Exactly how we cast AI’s lack of consciousness into concrete in perpetuity through international treaty or another fiat mechanism is a thorny issue, not just politically but practically. In the coming weeks I’ll revisit some of the practical challenges in legislatively constraining the consciousness of such an emergent and fast developing technology – not least given that we don’t even know what it (consciousness) is we are trying to constrain.
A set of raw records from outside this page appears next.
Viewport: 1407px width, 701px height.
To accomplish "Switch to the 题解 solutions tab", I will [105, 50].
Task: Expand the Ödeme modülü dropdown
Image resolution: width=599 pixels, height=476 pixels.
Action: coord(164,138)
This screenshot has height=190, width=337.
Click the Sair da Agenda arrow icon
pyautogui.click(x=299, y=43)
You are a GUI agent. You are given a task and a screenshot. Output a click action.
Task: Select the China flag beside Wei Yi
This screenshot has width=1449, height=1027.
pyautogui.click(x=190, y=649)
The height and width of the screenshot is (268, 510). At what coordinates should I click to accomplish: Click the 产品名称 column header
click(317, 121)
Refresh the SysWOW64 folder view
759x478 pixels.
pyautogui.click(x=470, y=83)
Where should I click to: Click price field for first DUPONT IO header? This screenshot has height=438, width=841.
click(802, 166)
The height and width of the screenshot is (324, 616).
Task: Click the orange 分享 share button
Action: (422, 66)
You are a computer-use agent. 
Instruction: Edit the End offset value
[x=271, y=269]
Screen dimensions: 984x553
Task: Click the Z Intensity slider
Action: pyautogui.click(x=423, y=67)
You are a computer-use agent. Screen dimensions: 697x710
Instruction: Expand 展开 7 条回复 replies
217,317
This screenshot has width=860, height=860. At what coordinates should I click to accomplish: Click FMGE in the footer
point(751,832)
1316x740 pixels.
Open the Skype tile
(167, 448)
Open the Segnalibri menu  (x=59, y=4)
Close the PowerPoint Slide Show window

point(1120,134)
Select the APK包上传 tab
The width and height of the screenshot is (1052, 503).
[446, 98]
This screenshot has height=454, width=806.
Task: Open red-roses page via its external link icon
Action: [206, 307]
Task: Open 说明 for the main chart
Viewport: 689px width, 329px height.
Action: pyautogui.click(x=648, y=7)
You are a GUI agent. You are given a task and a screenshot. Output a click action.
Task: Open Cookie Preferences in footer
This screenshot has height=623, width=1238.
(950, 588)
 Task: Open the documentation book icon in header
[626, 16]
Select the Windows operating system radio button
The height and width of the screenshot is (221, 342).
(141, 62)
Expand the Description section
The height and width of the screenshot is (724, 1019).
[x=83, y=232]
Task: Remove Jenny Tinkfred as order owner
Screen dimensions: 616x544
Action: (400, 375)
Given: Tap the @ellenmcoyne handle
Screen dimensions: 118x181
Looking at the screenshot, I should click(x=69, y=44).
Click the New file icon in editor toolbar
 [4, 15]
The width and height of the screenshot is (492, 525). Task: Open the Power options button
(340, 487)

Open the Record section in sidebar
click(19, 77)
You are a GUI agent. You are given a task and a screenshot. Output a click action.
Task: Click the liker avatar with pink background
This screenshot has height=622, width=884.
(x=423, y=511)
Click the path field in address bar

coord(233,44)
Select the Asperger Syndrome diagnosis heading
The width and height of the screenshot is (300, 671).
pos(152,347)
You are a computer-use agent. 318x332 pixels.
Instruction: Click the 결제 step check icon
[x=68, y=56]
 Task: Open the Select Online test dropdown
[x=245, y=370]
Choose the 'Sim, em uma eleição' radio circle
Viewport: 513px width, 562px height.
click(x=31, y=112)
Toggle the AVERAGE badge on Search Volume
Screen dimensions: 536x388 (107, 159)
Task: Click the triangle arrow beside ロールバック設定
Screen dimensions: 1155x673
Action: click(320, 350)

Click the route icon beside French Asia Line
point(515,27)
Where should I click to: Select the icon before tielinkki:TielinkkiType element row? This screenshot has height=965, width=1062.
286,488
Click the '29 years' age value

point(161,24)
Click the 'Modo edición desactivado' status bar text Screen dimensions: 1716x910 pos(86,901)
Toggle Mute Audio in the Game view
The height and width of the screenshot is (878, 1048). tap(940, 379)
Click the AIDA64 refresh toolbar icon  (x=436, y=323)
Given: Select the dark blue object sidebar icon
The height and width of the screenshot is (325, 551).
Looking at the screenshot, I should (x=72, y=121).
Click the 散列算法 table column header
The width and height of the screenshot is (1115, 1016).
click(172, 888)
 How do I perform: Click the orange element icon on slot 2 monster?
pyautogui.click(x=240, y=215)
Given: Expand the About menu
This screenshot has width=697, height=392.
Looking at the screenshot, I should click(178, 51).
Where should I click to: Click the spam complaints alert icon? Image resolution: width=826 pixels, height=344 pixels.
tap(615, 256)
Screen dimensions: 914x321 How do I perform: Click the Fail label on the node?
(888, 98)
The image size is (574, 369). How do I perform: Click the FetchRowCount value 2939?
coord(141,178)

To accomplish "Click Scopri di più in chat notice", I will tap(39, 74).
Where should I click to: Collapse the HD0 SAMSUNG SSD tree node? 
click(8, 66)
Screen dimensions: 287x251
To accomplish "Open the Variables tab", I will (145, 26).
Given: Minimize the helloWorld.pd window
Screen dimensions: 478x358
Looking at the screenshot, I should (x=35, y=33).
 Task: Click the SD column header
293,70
Suleyman also confronts inevitable AI driven changes to the labour market starting with white collar jobs. This is already happening in call centres and he expects very capable AI powered replacements for many project managers will emerge in the next couple of years. Paraphrasing from an earlier 2025 interview, “adaptability will be the most valuable skill for anyone entering the workforce today, and Autodidacts  will be most resilient [to AI powered career erasure]”. So if you don’t know if you’re an autodidact, best start by teaching yourself what it means. Linguistic jokes aside, developing new skills by generalising from past experiences is often cited as a key barrier on the journey to Artificial General Intelligence. So this does feel like some sort of race between ultra adaptable autodidactic humans and ever more adaptable and autodidactic AGI. We will be constantly re-inventing ourselves to either swerve into the jobs AI cannot quite yet do, or to grab one of those allegedly soon to emerge, albeit currently unknown,  uniquely human, erasure resistant,  jobs of the future.